SHORT TASK
Output the data starting with the line that contains "Where should I click to: Close" and going on through the line that contains "Go to the Home" as a two-column CSV with the header input,output. Put each input text with its answer in one row, wrap every field in double quotes, and replace line breaks with spaces.

::: WORKING DATA

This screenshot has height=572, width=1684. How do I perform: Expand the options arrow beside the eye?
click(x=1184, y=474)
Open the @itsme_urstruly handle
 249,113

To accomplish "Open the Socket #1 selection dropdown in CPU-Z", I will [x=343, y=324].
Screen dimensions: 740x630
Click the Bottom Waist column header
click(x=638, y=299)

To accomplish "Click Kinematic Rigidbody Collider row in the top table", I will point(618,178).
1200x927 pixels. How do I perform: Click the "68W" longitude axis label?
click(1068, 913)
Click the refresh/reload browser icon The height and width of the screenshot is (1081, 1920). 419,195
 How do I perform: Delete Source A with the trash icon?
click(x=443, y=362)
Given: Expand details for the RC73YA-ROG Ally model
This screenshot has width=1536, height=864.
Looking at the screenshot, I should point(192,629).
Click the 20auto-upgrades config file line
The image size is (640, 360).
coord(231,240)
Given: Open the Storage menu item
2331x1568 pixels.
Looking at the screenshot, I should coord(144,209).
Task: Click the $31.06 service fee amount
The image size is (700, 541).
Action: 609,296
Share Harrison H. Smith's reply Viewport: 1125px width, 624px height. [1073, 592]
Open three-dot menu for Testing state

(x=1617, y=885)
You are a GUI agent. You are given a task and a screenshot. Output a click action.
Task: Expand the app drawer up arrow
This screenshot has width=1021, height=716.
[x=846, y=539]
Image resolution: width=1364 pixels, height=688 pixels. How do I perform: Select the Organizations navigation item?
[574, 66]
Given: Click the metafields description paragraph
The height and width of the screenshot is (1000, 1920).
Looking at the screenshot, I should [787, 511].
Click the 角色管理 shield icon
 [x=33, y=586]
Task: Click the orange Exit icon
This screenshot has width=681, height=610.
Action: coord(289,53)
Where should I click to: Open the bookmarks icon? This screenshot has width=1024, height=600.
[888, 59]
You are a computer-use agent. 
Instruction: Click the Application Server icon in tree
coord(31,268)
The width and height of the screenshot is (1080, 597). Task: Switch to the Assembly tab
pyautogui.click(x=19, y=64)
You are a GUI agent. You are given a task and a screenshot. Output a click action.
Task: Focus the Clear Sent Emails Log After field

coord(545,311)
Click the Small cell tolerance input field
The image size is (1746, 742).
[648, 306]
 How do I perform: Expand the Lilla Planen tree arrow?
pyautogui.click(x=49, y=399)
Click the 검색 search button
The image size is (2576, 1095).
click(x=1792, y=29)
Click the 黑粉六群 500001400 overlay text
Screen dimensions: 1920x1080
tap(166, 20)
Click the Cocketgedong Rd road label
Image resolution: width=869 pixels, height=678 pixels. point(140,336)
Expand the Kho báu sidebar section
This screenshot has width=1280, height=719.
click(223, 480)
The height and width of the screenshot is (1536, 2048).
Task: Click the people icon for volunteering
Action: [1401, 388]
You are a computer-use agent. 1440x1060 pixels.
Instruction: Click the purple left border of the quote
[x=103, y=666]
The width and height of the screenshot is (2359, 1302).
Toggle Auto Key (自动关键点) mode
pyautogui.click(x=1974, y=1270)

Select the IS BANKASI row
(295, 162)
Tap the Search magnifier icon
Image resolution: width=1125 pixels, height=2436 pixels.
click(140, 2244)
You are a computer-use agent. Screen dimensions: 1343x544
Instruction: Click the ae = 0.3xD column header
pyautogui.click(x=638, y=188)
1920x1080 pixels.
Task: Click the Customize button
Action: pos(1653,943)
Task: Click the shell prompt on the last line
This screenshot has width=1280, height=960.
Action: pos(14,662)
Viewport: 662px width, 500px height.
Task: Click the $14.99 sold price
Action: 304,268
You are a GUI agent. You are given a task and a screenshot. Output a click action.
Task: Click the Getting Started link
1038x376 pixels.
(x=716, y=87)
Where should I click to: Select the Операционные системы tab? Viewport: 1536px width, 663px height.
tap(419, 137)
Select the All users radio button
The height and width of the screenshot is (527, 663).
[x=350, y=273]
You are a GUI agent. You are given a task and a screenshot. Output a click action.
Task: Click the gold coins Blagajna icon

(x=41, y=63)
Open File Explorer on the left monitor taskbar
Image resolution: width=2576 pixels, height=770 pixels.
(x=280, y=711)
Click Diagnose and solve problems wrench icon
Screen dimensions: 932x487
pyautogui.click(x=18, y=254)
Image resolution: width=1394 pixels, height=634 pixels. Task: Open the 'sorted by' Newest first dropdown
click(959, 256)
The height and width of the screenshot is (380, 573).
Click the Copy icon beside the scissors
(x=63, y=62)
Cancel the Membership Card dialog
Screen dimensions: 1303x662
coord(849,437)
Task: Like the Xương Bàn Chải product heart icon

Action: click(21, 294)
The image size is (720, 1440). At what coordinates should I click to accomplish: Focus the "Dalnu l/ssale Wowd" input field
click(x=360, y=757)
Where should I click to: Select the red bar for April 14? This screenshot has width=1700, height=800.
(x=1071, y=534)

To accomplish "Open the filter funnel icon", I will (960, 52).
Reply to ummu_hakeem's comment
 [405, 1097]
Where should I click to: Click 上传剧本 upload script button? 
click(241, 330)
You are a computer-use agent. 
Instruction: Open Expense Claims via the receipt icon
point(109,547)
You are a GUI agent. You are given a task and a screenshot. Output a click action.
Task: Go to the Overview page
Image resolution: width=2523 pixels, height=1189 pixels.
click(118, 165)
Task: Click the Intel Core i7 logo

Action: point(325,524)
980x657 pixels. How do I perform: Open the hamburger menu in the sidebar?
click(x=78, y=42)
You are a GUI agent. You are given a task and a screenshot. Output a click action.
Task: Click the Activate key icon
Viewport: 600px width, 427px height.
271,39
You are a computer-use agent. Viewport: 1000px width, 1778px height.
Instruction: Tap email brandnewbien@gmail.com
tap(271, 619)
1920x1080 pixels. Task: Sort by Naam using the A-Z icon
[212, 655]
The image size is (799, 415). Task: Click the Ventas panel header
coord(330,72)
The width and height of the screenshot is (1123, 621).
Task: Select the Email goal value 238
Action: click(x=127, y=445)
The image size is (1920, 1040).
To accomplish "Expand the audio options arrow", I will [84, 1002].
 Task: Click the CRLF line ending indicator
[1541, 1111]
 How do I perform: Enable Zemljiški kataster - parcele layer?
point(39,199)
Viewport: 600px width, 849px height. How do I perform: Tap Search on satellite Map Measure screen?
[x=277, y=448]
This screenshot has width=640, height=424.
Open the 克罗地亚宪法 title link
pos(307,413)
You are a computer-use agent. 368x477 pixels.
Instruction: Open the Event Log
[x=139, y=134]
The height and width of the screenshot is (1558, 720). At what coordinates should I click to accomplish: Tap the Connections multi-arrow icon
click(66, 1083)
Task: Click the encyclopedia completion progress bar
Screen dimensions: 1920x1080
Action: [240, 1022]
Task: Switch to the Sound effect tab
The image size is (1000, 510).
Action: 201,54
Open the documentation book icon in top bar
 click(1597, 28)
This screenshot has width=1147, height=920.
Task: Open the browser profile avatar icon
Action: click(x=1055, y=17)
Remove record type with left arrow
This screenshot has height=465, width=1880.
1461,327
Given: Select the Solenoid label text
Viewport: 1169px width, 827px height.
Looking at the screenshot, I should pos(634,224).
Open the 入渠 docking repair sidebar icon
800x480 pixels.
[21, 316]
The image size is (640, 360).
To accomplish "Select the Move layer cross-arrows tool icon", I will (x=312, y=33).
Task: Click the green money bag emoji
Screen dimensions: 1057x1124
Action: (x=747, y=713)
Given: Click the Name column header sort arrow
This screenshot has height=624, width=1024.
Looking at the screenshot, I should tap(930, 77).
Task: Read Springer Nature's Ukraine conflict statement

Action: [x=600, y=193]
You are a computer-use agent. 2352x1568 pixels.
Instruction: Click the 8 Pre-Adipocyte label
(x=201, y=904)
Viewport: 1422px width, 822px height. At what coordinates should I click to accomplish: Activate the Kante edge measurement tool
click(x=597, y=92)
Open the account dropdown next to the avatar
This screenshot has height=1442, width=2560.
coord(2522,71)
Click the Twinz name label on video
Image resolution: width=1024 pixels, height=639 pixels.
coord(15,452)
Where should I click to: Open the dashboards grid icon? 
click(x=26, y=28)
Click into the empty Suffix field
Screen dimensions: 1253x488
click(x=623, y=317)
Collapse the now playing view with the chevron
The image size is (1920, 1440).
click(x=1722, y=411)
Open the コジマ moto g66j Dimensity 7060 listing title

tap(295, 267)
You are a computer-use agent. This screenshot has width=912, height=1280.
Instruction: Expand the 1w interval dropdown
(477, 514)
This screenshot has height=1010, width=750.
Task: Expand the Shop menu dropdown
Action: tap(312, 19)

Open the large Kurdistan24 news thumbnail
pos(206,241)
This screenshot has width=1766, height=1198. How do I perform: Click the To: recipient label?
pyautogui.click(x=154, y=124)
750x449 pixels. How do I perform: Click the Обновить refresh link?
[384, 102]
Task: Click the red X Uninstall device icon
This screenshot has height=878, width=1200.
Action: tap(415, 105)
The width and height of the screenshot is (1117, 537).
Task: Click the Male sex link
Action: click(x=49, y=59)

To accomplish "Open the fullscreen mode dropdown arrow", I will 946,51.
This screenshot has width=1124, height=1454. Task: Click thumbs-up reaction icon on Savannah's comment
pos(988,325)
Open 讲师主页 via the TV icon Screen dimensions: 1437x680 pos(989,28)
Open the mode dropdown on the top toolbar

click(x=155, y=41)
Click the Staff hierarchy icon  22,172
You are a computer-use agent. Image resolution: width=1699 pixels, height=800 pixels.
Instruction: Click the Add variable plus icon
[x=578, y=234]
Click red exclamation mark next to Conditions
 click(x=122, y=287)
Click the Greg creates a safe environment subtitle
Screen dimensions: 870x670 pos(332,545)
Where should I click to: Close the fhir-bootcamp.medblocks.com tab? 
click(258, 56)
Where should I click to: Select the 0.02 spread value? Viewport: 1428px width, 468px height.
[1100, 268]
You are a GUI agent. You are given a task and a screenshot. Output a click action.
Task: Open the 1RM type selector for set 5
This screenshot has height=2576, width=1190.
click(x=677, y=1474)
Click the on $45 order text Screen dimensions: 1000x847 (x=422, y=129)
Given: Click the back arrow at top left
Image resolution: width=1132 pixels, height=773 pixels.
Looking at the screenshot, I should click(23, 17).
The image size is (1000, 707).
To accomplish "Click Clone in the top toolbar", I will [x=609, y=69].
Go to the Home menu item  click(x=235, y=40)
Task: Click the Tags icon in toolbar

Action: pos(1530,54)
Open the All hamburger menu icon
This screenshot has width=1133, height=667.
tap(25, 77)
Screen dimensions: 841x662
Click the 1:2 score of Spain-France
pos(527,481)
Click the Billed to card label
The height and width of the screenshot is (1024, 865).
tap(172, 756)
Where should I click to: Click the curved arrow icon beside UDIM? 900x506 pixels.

::::::

REPLY
input,output
"Where should I click to: Close the fhir-bootcamp.medblocks.com tab?","click(258, 56)"
"Where should I click to: Select the 0.02 spread value? Viewport: 1428px width, 468px height.","[1100, 268]"
"You are a GUI agent. You are given a task and a screenshot. Output a click action. Task: Open the 1RM type selector for set 5 This screenshot has height=2576, width=1190.","click(x=677, y=1474)"
"Click the on $45 order text Screen dimensions: 1000x847","(x=422, y=129)"
"Given: Click the back arrow at top left Image resolution: width=1132 pixels, height=773 pixels.","Looking at the screenshot, I should click(23, 17)."
"The image size is (1000, 707). To accomplish ""Click Clone in the top toolbar"",","I will [x=609, y=69]."
"Go to the Home menu item","click(x=235, y=40)"